The Green Party argue that residents and other interested parties have not had access to full and accurate information for the following reasons:
*No Environmental Assessment has been made for a development that builds on playing fields, includes a Site of Local Importance for Nature Conservation, and will increase traffic flows in the area
*The council Screening Checklist that was used to decide an Environmental Assessment was not available on the planning website for public perusal
*Several items on the Screening Checklist were based on out of date information used for the temporary primary planning application, a key item on congestion was not completed, and the council say there are no nearby water courses when the Wealdstone Brook flows a few hundred yards from the site
*The Transport Assessment was not available on the website and only one copy of a very large document was available for study on site at Brent House
*The Traffic Assessment was based on the mistaken premise that pupil travel methods would be similar to Preston Manor High School and Wembley Primary, where 56% of pupils walk to school, when the Academy will be serving pupils from the south of the borough who will have to travel by car or public transport
*The Habitat Survey and Protected Species Assessment was carried out in mid winter when identification is most difficult
A wide range of well thought out and detailed objections have been sent to Brent Planning Department and many have also been copied to the London Mayor. It is not surprising that the Mayor’s officers are concerned about this ill thought out proposal. They question whether this is the right site for such a project, something that WPAG and Brent teachers have been saying for years.
There is also the question as to whether the academy is really necessary. Brent’s own figures on school places showed in November (report attached) that there were 205 spare reception places in the borough, 8 at the temporary ARK academy which was supposedly over subscribed! That number is now down to 100 empty places. A Brent spokeswoman claimed that “the vacancies are so scattered it disproves the idea that places are not needed.” She obviously didn’t look at her figures properly as there were, for example, 19 and 20 spare reception places in schools close to the temporary ARK school. These figures show clearly that it has undermined the local authority primary schools already and was not needed. It was a costly and cynical attempt to bolster the claim that the permanent application had to receive approval.
If the permanent academy goes ahead, then it is clear that it will also undermine the local secondaries. There are sites elsewhere including in the South of the borough. There is still time to look at these and build a secondary school at one of these places.
The academy programme itself has yet again shown itself to be making little or no difference to children’s achievement. Nearly a quarter of ‘failing’ secondary schools in London are academies! It is the first years of any new project when you would expect the best results but, despite the millions poured into them, academies have not achieved what the Government promised. The most recent Price Waterhouse Coopers report concluded that there is “insufficient evidence to make a definitive judgment about the Academies as a model for school improvement”.

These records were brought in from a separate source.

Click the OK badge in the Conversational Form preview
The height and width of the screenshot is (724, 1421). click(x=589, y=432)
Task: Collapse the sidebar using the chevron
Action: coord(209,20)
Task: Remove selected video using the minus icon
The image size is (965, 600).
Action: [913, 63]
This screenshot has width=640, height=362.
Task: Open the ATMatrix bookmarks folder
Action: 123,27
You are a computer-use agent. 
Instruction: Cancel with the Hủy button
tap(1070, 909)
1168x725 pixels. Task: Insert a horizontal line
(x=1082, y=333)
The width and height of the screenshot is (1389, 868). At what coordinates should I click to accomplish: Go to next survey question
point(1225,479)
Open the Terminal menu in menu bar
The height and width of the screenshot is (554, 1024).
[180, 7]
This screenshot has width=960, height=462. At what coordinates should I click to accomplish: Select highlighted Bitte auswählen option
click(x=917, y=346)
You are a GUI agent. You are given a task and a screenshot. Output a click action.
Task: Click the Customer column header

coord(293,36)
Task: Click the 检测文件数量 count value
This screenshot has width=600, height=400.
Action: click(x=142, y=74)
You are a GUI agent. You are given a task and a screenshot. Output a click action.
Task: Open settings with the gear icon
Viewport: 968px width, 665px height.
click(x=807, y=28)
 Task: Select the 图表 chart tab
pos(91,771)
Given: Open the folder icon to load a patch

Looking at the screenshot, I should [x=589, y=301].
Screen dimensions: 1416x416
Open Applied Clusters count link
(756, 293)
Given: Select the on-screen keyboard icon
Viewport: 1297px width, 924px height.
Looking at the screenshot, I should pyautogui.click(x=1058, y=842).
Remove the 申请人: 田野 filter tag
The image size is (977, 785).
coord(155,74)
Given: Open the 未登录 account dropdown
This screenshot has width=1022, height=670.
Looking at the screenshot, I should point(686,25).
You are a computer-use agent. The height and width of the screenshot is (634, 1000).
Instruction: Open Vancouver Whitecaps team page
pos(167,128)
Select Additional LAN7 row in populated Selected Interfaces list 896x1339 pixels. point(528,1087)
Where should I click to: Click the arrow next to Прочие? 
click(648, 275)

It is the state comprehensives that are doing best in the value added stakes. In Brent the ordinary state comprehensives’ A* to C’s results increased by approximately twice the average of those in the Capital City Academy (See Brent’s results for last year and this year). The teachers in the Academy are adding value, but are hamstrung by the ridiculous and counterproductive system of private control.
We are faced with the unbelievable situation when the Government are nationalising the banks while privatising the education system. Campaigners against the Wembley Academy will keep up their pressure and stop this ill thought out scheme.